La poésie de Claudine Bohi éclairée par Philippe Bouret

Depuis 10 ans, Philippe Bouret explore la brèche qu’il a ouverte à mi-chemin ente la poésie et la psychanalyse ou plus exactement au-delà d’elles-mêmes. Imaginez la psychanalyse s’abreuvant à la source de la poésie et réciproquement. Elles se mêlent sans se diluer.
Et voilà l’alchimie à chaque fois réinventée. L’artiste, le poète, est emmené au-delà de lui-même. C’est tout l’art du psychanalyste pendant l’entretien que de faire des liens, de creuser les silences et de laisser exister ce qui demande à être.
C’est tout l’art du psychanalyste que de passer au filtre de sa pensée les mots recueillis pour en tirer une substantifique moelle. Pas tant ce que le poète a dit que ce qu’il veut dire, moins ce qu’il croit que ce qu’il est déjà, sans même le savoir parfois… Entretien.

Cet enfant sans mot qui te commenceFoire du livre :
Qui est cet enfant sans mot qui nous commence et qu’a-t-il à nous dire ?

Philippe Bouret :
Claudine Bohi nous parle d’un endroit qui concerne chacun de nous. Pas tous, mais chaque un. Cet enfant, c’est chaque un  avant les mots, là où nous ne sommes encore que sons, bruits de bouche, de langue, de voix, de ventre et de glougloutements. Ces bruits n’appartiennent à aucune langue mais ils vont se transformer en appel si l’autre veut bien y répondre. ET ce peut être le drame si l’autre n’est pas au rendez-vous. C’est ce continent-là quasi insondable, que Claudine Bohi nous propose d’explorer, c’est de là qu’elle tente d’extraire son écriture. On pourrait même dire que c’est en ce lieu que quelque chose s’écrit. Ça s’écrit là, c’est là que l’écrivain ou le poète va « s’abreuver ». L’enfant sans mot qui nous commence, nous dit que l’invention est toujours possible, que la création est notre bien le plus précieux, que « le mot est un arbre… et à chacun sa feuille » comme le dit si bien Claudine Bohi.

──────────

* [Consignes]:
1. Pouvez-vous reproduire à l'identique le passage de l'entretien sur la poésie de Claudine Bohi qui va de « Depuis 10 ans, Philippe » jusqu'à « sans se diluer. » ?
2. Pouvez-vous prolonger l'entretien sur la poésie de Claudine Bohi à partir de sa dernière phrase ?

* [Données recueillies]:
──────────

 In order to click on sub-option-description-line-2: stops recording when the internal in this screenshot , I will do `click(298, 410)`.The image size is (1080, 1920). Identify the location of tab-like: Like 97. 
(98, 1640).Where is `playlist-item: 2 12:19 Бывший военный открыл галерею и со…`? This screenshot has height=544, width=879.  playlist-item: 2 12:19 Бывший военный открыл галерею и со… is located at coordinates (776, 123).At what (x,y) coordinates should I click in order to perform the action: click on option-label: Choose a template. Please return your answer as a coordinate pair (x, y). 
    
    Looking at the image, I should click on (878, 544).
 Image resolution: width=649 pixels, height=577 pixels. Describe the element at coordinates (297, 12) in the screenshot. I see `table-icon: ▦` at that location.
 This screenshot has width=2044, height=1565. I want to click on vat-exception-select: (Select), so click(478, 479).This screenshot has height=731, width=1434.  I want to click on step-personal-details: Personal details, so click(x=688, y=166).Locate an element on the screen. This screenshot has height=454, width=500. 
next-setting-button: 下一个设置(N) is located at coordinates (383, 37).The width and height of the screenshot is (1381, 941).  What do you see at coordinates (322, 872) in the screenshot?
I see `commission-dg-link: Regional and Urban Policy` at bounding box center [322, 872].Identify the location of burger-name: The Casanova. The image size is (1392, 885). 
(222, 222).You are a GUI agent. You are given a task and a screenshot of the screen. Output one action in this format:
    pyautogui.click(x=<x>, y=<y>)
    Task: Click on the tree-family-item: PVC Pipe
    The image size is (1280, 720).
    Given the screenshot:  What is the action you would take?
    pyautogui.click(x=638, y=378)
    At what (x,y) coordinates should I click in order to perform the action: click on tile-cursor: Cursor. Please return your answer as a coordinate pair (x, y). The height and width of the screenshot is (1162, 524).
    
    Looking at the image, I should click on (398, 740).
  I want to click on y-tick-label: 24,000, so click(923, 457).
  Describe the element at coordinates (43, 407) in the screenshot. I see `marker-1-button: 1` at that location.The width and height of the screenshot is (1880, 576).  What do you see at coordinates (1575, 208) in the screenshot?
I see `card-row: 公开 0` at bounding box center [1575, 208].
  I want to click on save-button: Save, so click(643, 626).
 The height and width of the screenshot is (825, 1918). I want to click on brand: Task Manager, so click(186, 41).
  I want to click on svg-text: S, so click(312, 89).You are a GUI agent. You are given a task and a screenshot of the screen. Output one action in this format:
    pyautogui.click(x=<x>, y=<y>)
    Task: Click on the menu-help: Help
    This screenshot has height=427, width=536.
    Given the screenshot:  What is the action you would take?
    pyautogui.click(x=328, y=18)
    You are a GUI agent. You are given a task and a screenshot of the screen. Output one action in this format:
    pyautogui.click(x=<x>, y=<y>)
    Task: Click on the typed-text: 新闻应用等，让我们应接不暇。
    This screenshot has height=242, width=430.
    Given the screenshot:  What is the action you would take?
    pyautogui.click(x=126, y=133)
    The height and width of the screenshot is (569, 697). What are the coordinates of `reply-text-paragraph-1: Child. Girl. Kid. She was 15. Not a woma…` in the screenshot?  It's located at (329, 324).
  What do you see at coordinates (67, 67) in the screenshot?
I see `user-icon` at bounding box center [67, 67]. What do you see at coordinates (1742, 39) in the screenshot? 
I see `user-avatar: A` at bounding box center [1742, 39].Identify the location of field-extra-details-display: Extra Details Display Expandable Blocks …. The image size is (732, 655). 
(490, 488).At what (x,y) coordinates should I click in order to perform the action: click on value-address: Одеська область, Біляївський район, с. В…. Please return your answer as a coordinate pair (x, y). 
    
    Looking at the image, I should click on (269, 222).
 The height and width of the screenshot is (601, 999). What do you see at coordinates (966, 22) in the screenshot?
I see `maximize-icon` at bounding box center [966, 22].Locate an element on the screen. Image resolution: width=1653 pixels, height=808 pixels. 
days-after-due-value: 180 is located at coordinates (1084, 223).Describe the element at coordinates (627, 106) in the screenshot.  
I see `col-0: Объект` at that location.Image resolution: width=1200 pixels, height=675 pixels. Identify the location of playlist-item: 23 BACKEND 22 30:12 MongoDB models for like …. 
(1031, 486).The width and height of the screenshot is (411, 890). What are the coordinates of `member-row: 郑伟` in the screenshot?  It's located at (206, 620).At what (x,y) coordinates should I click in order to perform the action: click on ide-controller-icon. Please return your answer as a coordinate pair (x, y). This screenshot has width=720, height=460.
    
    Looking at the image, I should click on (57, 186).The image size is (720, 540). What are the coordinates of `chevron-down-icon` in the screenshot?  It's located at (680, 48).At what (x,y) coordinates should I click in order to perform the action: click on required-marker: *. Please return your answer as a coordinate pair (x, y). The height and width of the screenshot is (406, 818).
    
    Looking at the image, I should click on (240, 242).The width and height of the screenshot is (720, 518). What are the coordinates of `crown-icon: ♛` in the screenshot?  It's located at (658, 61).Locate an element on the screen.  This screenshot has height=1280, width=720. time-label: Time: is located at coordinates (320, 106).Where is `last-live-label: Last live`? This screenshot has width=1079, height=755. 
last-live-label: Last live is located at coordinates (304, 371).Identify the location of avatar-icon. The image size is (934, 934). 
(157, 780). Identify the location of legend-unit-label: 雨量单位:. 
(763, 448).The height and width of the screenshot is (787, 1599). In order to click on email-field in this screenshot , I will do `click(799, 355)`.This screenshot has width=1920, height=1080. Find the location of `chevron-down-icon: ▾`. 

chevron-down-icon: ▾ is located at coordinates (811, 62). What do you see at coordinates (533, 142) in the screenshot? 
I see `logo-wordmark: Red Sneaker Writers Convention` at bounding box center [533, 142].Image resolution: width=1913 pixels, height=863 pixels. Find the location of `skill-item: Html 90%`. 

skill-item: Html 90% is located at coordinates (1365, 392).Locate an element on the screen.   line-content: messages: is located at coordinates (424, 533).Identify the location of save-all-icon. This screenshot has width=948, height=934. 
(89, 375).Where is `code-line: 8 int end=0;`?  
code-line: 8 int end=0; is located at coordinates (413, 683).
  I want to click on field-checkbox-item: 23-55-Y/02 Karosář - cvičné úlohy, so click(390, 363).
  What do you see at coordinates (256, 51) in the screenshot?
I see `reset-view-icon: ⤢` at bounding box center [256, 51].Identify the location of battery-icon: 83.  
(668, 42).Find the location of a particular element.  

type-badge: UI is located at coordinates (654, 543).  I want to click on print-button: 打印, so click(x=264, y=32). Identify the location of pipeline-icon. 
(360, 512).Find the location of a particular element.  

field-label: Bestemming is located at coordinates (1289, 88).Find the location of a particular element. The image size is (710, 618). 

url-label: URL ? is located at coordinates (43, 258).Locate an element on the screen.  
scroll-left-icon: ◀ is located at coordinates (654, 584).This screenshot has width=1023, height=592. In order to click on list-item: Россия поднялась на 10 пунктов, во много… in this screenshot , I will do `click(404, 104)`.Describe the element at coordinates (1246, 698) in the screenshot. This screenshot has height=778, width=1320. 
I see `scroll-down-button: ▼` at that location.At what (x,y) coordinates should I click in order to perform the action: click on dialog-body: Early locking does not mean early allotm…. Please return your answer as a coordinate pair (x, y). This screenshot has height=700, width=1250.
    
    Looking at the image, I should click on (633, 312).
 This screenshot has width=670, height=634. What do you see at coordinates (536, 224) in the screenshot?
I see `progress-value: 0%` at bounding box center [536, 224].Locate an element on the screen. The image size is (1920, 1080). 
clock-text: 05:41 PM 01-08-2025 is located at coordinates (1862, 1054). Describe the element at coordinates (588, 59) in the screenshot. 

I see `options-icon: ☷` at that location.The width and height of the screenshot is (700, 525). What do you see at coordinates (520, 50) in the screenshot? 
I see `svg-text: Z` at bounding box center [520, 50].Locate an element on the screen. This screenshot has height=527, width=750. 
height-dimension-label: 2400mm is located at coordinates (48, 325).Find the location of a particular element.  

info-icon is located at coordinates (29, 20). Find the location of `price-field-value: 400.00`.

──────────

* [Réponses par numéro]:
1.
Depuis 10 ans, Philippe Bouret explore la brèche qu’il a ouverte à mi-chemin ente la poésie et la psychanalyse ou plus exactement au-delà d’elles-mêmes. Imaginez la psychanalyse s’abreuvant à la source de la poésie et réciproquement. Elles se mêlent sans se diluer.

2.
C’est ça l’écriture
quand
tout d’un coup
je touche la main de l’enfant
je touche la main de cet enfant-là

Foire du livre :
Quelle singularité du lien entre poésie et psychanalyse avez-vous exploré et fait émerger avec Claudine Bohi ?

Philippe Bouret :
Claudine Bohi a la particularité d’être aussi psychanalyste même si elle n’exerce plus. Elle a l’expérience du langage du sujet analysant, l’éprouvé de son rapport aux mots, au silence, au réel aussi. Quand on entre en analyse, on arrive avec un flot de mots. C’est comme une crue et petit à petit le niveau baisse et quelque chose se dénude jusqu’à l’os. Les mots tombent les uns après les autres, ils s’usent jusqu’à ce que plus aucun mot ne vienne dire quoi que ce soit, puis certains reprennent consistance et là, ils sont une matière au service de la parole vraie. Avec Claudine Bohi, j’ai suivi le conseil de Freud et je me suis adressé, main ouverte, à La poète au cours d’un dialogue.

La psychanalyse et la poésie viennent toucher quelque chose de cet enfant qui nous commence. La poésie est babillage, elle prend en compte cette matière verbale que Lacan a appellé lalangue. Mais les poètes vont plus loin selon moi, ils vont explorer bien au-delà, ou en deçà de cette lalangue.  Ils vont en des lieux qui ne sont pas encore accessibles à la psychanalyse.

Foire du livre :
Par quel mystère les poètes peuvent-ils approcher cet insaisissable, cet indicible ?

Philippe Bouret :
Dans notre civilisation, nous avons l’habitude d’un discours courant, « ça coule » comme on dit et nous sommes soumis à une langue formatée. Les poètes, eux, associent des mots qui ne vont pas ensemble, ça ne coule pas. Ils ne sont pas des artistes de la continuité, ils sont des artisans du fragment. En matière d’interprétation, Lacan reconnait dans les années 1970 qu’il se trouve confronté à un point de butée et il invite alors ses élèves à s’enseigner de la poésie et des poètes: « Je ne suis pas pouâtassez » écrit-il alors. Entre un mot et un autre, il y a un abîme, un abîme impressionnant, un abîme effrayant.

La poésie est une passante. Il faut être là au bon moment comme l’écrit le poète Werner Lambersy. Je dirais que Claudine Bohi m’a enseigné que  le poète est le secrétaire de la poésie qui passe. Je le dirais comme ça.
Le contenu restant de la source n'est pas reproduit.